-- Information follows --
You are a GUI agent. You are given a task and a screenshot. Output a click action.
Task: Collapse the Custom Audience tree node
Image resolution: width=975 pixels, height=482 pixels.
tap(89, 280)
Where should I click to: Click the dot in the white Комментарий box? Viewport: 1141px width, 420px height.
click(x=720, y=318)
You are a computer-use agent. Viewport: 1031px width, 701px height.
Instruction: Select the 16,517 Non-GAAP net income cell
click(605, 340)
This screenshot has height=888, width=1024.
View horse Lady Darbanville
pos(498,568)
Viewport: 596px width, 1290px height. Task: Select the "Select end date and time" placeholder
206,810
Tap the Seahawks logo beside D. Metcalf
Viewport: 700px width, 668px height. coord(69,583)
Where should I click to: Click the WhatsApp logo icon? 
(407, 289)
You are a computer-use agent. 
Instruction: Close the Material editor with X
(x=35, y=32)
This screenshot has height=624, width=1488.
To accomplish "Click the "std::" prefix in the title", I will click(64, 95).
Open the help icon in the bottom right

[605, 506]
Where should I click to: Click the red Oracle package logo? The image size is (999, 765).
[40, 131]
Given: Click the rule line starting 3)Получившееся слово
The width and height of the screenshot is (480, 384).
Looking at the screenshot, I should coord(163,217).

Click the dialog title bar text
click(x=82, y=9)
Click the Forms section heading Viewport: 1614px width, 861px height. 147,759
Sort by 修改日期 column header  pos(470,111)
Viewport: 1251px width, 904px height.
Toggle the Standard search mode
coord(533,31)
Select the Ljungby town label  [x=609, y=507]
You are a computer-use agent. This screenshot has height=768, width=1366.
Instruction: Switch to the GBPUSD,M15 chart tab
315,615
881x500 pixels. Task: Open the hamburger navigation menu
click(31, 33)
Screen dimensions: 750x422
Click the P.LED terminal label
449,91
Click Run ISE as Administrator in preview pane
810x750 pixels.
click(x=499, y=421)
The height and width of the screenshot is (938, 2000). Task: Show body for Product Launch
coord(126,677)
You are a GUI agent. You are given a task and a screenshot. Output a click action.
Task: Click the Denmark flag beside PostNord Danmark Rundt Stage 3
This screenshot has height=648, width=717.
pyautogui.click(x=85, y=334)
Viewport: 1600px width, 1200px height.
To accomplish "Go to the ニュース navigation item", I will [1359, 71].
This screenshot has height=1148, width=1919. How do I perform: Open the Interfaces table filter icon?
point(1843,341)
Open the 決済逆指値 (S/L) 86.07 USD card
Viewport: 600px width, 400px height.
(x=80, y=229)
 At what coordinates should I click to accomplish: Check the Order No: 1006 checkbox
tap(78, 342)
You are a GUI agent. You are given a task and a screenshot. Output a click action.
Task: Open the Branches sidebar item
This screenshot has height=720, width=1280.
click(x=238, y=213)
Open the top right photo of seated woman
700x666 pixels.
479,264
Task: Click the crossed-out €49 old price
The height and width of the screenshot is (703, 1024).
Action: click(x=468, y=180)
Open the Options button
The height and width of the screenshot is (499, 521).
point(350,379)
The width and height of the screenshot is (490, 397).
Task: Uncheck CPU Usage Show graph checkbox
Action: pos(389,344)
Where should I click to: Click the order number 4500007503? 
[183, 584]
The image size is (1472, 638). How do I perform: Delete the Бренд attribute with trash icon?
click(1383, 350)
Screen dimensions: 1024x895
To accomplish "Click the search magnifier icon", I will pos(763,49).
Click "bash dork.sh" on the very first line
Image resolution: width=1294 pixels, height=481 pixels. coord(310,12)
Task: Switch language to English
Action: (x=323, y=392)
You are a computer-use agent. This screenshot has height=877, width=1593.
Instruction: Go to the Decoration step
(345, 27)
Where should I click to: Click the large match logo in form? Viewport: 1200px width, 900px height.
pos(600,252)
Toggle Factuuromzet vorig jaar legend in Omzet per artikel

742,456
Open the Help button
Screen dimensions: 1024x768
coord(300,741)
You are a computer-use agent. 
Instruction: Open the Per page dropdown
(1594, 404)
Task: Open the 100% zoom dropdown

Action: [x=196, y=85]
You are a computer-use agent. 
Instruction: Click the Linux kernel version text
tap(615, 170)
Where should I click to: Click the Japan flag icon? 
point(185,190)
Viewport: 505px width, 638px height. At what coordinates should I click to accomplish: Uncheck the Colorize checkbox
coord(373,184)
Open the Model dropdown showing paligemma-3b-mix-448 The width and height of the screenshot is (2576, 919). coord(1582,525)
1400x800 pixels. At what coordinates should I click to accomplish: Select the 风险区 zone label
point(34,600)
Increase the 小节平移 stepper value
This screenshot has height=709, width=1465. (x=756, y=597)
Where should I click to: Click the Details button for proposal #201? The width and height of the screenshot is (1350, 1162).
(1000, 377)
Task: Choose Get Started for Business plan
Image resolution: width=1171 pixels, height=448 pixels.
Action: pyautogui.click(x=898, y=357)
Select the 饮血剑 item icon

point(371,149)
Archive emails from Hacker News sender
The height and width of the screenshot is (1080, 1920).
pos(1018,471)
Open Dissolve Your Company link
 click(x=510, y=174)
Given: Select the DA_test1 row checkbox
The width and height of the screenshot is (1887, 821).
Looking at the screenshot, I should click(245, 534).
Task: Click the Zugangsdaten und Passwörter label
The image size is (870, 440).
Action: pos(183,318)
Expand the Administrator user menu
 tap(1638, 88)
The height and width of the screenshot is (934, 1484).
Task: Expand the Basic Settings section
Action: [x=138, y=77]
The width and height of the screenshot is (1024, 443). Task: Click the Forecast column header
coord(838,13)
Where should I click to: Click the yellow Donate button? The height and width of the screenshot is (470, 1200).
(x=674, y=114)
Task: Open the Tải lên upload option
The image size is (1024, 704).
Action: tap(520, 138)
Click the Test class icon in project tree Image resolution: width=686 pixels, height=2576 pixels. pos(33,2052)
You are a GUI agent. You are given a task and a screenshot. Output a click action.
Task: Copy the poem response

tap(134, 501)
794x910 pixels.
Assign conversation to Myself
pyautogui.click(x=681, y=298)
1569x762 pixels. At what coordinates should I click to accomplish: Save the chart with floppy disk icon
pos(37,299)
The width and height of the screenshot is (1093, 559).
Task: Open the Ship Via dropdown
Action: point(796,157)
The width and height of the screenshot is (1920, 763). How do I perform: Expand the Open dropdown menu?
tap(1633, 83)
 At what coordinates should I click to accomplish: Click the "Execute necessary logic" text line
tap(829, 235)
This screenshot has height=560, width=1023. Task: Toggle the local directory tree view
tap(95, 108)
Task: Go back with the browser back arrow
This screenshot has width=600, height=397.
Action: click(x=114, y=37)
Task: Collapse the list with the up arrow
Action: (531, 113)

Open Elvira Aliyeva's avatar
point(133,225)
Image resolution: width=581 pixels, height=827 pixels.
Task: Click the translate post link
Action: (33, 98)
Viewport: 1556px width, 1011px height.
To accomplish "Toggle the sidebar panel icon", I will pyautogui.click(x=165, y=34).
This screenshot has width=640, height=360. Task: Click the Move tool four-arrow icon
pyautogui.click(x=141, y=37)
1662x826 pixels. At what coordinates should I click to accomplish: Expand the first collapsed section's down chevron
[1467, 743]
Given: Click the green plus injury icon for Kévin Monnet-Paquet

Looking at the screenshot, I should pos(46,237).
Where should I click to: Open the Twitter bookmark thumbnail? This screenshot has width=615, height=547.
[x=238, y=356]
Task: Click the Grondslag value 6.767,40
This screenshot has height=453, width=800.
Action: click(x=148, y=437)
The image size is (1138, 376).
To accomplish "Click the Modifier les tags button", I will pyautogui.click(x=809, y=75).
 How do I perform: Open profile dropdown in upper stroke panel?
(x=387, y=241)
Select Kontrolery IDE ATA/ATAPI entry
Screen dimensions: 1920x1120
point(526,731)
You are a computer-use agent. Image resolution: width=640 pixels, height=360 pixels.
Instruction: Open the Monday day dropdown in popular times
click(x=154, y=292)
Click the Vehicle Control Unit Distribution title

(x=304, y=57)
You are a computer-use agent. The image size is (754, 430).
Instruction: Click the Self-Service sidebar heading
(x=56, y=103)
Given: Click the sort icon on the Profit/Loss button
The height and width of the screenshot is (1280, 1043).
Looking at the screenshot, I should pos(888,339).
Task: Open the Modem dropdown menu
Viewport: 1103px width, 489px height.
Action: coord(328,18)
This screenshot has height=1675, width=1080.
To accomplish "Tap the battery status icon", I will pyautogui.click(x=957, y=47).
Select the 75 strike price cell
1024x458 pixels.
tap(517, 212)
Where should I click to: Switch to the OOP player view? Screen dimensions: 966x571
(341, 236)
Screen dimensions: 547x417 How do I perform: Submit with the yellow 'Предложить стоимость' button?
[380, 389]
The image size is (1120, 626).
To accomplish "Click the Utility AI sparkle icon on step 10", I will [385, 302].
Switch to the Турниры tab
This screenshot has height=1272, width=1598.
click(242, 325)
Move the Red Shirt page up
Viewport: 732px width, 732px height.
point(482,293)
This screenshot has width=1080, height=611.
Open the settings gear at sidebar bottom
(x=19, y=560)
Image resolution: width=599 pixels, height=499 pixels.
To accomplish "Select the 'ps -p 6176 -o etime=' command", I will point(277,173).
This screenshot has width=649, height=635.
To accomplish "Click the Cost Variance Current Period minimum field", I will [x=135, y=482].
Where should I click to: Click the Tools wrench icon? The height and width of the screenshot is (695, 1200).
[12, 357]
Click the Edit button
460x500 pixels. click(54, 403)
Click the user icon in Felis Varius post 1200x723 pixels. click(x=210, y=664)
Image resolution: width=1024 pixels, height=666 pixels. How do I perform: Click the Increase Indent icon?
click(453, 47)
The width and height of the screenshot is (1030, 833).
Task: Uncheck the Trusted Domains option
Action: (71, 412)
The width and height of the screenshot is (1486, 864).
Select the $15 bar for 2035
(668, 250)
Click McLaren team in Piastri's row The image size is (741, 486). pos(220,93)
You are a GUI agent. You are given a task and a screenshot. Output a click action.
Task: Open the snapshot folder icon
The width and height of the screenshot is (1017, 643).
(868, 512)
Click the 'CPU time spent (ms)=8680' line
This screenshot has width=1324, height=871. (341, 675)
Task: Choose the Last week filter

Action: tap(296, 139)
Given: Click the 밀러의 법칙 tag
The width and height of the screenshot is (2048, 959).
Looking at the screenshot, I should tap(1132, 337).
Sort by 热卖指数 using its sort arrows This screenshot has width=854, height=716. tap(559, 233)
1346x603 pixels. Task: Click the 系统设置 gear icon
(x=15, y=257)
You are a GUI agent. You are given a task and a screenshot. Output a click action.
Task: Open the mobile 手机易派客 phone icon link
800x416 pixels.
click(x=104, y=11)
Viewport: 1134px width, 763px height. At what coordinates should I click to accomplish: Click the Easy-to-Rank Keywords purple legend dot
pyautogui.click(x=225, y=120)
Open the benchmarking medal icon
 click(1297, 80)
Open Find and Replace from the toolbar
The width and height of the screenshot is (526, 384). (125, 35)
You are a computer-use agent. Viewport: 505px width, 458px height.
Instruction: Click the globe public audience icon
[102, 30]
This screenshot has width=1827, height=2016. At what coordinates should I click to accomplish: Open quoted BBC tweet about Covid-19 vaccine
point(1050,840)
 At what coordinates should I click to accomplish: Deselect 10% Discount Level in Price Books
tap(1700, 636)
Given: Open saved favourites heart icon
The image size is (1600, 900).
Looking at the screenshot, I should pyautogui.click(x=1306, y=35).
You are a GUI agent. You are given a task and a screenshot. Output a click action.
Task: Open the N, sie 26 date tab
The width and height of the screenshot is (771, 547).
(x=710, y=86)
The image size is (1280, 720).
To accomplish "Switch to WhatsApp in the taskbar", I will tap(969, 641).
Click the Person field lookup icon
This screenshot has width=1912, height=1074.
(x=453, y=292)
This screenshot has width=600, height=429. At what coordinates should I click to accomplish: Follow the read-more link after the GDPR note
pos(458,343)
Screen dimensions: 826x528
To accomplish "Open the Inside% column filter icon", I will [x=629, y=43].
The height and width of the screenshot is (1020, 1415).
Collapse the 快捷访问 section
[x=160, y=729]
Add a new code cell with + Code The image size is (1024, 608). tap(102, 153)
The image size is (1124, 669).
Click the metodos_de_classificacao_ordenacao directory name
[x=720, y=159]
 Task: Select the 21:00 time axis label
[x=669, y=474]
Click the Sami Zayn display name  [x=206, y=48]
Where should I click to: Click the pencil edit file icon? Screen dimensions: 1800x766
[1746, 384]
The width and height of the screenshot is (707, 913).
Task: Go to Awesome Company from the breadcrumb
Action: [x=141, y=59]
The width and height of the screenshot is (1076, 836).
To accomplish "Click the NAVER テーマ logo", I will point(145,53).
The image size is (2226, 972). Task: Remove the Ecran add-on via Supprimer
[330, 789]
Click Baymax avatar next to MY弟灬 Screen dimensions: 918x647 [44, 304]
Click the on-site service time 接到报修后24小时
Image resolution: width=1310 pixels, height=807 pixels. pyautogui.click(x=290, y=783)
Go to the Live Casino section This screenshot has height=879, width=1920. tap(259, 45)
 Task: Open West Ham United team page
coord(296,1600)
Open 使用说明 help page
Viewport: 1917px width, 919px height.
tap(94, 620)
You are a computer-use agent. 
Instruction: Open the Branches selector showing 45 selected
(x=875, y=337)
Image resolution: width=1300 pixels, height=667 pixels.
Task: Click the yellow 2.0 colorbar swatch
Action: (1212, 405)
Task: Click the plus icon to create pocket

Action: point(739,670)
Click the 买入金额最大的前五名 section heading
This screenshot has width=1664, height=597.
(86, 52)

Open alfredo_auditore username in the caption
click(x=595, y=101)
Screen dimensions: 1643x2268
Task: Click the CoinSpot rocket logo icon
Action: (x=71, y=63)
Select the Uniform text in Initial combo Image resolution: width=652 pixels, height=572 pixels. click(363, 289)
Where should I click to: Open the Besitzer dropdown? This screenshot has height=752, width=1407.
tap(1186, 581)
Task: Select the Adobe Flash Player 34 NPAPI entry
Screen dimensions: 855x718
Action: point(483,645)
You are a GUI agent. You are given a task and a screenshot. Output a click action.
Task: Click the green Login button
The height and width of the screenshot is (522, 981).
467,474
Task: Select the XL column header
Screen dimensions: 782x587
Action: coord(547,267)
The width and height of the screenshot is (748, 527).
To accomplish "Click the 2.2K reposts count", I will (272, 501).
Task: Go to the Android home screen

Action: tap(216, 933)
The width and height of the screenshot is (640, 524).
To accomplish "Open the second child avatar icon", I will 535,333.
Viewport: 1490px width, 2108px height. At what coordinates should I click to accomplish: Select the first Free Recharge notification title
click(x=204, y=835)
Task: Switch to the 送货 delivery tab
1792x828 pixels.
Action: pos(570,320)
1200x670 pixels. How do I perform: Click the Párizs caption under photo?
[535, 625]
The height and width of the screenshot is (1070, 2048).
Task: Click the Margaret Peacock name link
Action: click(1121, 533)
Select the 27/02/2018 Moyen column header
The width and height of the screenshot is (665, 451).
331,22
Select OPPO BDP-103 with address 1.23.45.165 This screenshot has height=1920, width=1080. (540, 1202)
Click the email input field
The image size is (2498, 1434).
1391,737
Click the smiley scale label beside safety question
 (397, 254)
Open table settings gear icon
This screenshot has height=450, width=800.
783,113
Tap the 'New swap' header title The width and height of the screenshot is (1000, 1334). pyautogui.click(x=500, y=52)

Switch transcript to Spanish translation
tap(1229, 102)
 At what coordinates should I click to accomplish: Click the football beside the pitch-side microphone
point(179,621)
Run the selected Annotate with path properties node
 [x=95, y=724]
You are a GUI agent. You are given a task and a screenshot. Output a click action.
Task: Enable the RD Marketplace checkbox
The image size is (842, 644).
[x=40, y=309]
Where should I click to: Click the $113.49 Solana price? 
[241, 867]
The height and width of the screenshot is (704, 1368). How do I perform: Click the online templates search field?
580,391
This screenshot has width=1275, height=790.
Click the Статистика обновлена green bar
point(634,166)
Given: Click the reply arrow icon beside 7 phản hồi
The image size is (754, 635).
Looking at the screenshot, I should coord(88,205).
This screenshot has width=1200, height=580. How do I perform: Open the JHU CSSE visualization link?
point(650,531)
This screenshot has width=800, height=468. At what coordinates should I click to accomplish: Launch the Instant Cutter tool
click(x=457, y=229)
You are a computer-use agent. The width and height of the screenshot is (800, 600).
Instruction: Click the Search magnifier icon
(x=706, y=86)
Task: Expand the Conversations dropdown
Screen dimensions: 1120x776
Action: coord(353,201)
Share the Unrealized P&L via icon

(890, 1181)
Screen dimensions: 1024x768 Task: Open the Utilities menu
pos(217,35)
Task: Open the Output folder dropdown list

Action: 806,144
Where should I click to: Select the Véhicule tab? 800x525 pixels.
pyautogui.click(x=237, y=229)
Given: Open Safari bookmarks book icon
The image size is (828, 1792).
-- Information concluded --
_Work request_.
When you reach the line containing "Instruction: Click the Linux" in the data above, start copying exactly, and stop after the line containing "Open the Model".

_Solution for this exercise_.
Instruction: Click the Linux kernel version text
tap(615, 170)
Where should I click to: Click the Japan flag icon? 
point(185,190)
Viewport: 505px width, 638px height. At what coordinates should I click to accomplish: Uncheck the Colorize checkbox
coord(373,184)
Open the Model dropdown showing paligemma-3b-mix-448 The width and height of the screenshot is (2576, 919). coord(1582,525)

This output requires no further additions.